Elara has subsequently taken down its Web page featuring its directors, but if you want to see Johnson's mug on it, there's a cached version here. Johnson told The Guardian by email that he has been assured by Elara that it is "compliant with its legal obligations and in good standing with regulatory bodies," but that "I now recognise that this is a role that requires greater domain expertise in specialised areas of financial regulation than I anticipated and, accordingly, I have resigned from the board."
Hindenburg cites an interview with a former Elara trader as well as leaked emails as raising questions surrounding Elara's relationship with Adani. The trader told the short-seller that Elara has US$3 billion in concentrated holdings of Adani shares, and "it is obvious that Adani controls the shares," but with the funds structured to conceal that fact. Hindenburg also claims that the emails show that CEO of Elara worked on deals with a fugitive accountant who worked on stock manipulation with convicted stock-market scammer and former stockbroker Ketan Parekh.
Hindenburg says Elara operates the Mauritius-based India Opportunities Fund, which had a market value of US$3.04 billion as of December, with 98.8% of it invested in three Adani companies: electric utility Adani Transmission (NSE:ADANITRANS), natural-gas distributor Adani Total Gas (NSE:ATGL), and Adani Enterprises itself. Hindenburg claims the banking-secrecy laws in Mauritius allow the Adani family to conceal that they own that money, and are using the system to park it in the stock of their own companies, helping to inflate the shares.
Adani Group companies had a mixed performance Friday but have suffered a savaging since the Hindenburg report came out. Combined losses have exceeded US$100 billion in market cap, with Adani Enterprises down 2.2% Friday. Adani Transmission fell another 10.0%, its daily limit, taking its total losses to 44.6% since the Hindenburg bombshell. Adani Total Gas shares have lost 55.7%. In short: many of the companies are down by half.

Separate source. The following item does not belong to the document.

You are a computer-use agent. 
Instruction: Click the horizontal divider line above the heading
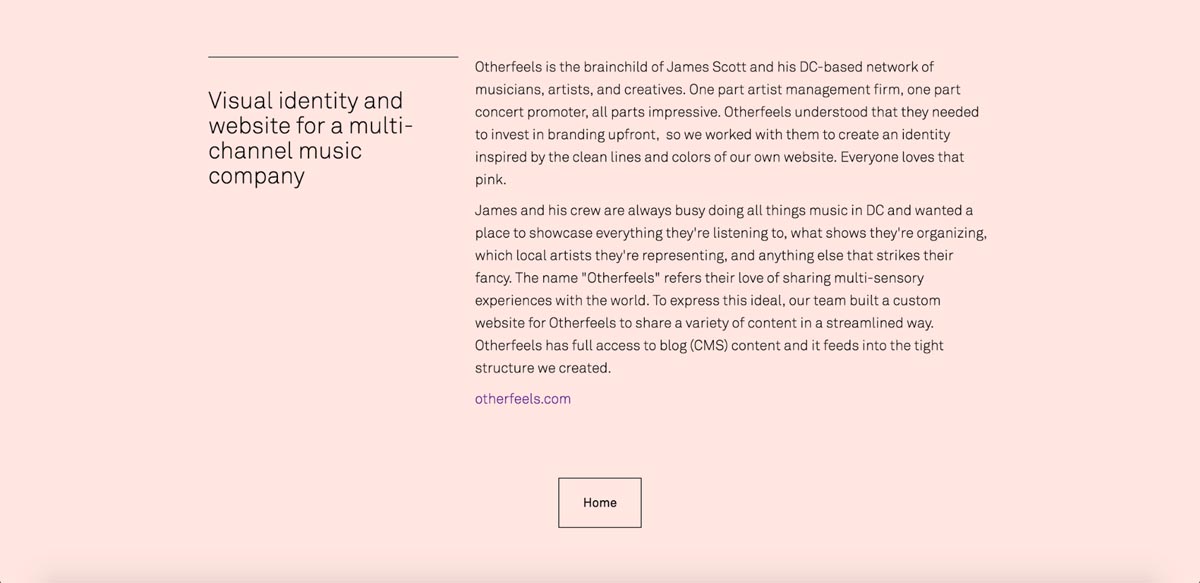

The Adani Group runs ports and a host of utility businesses, which benefit from multiple government contracts. They've also attracted significant investment by Indian state-owned banks as well as state-owned life insurers, including the mammoth Life Insurance Corporation of India (NSE:LICI).
Both houses of parliament adjourned on Friday in chaos, as opposition lawmakers demanded an inquiry into the Adani affair, and the losses incurred through the government holdings. The Indian central bank, the Reserve Bank of India, has asked Indian banks to clarify the extent of their exposure to the group, Reuters reports.
Lawmakers forced the suspension of parliament by shouting slogans such as "Stop looting the poor!" and demanding an investigation. Compounding the pain, S&P Dow Jones Indices said it would drop Adani Enterprises from its sustainability indexes, effective February 7, "following a media and stakeholder analysis triggered by allegations of accounting fraud." That will force investors who use those indexes to build ESG-focused funds to drop holdings in the company.
Indian stocks have been some of the world's best-performing major markets in recent years, with the Sensex up 120.5% from the height of Covid's impact in April 2020. But as the Adani inquest continues, investors need to first watch for any fallout on the Indian banking sector, and then the Indian economy. As of now, the questions raised by Hindenburg have been confined to the Adani Group, but watch this space.